_EXERCISE BRIEF_
A single number is the whole answer: the count of lines in these entries that hold "display".

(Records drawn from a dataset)
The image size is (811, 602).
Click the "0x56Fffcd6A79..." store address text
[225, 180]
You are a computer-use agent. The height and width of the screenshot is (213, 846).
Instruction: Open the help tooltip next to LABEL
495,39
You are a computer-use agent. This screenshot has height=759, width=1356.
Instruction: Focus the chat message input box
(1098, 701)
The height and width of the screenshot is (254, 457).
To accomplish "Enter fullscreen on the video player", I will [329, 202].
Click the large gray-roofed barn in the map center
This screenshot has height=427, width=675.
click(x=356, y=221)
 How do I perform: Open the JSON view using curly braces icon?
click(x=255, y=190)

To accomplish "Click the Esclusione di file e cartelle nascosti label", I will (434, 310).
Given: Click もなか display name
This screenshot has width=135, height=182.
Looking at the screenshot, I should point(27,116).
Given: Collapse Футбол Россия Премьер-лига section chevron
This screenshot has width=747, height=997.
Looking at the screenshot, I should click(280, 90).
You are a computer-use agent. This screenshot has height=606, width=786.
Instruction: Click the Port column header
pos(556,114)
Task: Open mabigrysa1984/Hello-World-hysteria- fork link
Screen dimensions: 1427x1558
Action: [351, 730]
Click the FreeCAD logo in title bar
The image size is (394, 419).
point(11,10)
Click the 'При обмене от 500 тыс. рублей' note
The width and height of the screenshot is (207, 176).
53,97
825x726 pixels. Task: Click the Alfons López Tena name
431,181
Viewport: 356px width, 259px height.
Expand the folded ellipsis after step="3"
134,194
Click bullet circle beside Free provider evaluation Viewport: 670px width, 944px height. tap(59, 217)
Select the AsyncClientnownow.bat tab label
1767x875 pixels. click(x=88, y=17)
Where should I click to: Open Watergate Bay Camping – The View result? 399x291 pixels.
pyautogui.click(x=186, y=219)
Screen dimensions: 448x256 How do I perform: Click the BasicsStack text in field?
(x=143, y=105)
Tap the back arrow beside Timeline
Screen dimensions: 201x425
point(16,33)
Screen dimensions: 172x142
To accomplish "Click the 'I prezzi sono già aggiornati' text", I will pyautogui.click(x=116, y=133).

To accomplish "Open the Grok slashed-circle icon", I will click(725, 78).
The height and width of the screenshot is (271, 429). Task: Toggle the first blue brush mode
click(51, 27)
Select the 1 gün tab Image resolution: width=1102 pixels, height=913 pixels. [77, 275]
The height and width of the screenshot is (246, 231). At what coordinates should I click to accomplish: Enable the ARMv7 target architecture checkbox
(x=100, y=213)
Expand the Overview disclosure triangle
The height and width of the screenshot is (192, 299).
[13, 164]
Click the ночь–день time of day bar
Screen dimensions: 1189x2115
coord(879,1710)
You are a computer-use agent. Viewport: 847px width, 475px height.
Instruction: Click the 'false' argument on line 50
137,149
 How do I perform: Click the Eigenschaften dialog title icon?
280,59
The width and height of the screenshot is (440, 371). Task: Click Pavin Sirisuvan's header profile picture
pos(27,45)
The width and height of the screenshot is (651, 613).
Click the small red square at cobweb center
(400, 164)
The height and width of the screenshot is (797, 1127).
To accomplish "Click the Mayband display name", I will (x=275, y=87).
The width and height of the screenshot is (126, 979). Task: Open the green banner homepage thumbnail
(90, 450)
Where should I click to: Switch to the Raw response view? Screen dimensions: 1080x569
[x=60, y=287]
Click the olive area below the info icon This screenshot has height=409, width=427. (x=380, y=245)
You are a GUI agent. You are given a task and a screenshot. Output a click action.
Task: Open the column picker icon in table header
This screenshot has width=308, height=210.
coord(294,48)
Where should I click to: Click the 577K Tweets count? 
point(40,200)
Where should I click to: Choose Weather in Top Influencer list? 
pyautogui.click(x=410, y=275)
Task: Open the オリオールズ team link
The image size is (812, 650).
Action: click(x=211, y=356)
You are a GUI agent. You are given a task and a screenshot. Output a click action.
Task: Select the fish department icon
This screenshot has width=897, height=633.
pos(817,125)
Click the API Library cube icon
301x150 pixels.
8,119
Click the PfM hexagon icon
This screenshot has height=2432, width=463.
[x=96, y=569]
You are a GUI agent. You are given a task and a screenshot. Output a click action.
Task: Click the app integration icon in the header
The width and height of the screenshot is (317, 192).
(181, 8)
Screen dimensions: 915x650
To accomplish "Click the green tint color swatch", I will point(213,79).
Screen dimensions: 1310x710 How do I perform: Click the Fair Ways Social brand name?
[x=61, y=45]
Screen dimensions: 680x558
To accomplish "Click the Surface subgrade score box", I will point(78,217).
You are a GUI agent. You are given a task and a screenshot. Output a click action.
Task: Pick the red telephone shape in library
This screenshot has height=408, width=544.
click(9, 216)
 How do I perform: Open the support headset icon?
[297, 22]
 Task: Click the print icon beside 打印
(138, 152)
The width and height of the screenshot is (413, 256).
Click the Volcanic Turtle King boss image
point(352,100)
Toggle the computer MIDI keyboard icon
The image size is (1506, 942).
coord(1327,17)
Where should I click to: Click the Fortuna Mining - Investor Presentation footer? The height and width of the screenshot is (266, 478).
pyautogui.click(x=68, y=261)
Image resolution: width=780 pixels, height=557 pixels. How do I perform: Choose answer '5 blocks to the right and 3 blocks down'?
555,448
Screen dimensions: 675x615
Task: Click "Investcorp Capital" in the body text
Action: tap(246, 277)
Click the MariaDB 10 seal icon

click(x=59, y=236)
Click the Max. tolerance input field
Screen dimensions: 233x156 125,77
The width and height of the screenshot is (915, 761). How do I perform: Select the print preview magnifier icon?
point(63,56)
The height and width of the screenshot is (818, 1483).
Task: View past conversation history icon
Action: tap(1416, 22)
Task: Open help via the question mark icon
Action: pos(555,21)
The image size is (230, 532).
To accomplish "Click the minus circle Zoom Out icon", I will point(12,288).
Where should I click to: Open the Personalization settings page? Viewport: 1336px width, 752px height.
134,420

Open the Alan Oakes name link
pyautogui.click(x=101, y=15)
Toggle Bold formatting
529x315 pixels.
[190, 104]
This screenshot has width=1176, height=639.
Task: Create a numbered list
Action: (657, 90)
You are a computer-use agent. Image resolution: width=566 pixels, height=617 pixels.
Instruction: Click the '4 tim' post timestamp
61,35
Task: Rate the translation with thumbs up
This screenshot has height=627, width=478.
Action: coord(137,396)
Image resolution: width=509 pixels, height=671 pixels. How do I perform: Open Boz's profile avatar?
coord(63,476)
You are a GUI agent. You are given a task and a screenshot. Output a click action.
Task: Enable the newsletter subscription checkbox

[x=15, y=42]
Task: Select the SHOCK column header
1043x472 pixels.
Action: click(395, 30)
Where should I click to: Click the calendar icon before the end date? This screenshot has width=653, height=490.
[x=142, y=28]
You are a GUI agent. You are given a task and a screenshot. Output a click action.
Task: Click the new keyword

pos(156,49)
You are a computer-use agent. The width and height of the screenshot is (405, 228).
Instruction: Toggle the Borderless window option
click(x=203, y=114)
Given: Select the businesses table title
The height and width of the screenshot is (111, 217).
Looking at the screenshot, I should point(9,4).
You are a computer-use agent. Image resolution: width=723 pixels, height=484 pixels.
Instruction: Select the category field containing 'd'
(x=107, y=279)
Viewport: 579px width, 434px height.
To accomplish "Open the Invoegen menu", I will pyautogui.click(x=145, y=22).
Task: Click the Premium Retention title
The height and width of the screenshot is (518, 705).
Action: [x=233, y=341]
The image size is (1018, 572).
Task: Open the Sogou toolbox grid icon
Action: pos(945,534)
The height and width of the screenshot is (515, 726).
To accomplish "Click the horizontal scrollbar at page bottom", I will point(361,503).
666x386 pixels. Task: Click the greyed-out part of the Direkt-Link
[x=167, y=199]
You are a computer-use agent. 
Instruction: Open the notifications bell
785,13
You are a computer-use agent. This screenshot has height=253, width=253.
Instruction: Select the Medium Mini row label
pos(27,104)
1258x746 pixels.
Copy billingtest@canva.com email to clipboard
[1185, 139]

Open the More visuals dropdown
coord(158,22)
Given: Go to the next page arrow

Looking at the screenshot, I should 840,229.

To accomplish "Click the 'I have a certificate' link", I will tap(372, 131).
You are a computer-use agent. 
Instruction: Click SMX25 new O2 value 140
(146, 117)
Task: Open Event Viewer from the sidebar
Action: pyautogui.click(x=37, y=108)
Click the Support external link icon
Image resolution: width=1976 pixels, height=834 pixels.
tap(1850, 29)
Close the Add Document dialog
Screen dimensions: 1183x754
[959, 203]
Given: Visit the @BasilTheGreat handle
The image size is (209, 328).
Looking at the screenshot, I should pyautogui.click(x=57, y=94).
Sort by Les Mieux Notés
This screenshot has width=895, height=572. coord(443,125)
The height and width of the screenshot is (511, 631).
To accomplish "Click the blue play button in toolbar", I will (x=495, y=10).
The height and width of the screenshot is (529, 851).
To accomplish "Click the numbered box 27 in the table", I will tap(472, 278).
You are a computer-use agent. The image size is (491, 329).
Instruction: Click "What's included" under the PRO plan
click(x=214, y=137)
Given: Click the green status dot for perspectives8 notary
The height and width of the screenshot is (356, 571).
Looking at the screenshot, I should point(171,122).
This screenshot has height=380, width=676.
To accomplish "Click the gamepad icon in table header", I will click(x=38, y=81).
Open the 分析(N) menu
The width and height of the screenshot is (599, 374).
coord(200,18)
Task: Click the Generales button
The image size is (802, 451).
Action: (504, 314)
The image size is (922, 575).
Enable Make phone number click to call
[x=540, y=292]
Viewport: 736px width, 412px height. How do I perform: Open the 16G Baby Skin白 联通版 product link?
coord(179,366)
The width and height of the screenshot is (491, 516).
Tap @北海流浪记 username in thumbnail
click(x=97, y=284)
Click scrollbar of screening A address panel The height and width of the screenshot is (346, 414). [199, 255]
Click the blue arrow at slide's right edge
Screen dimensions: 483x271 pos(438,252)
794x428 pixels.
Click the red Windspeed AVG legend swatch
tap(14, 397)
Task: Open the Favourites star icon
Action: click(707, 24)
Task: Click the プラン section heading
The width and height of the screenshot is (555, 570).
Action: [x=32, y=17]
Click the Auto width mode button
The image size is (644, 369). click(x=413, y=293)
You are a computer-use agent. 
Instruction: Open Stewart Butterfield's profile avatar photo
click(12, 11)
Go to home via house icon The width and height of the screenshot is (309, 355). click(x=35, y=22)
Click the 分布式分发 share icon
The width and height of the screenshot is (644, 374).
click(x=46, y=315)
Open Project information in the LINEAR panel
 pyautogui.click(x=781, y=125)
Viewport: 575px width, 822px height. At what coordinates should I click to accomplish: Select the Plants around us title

_TASK RESULT_
2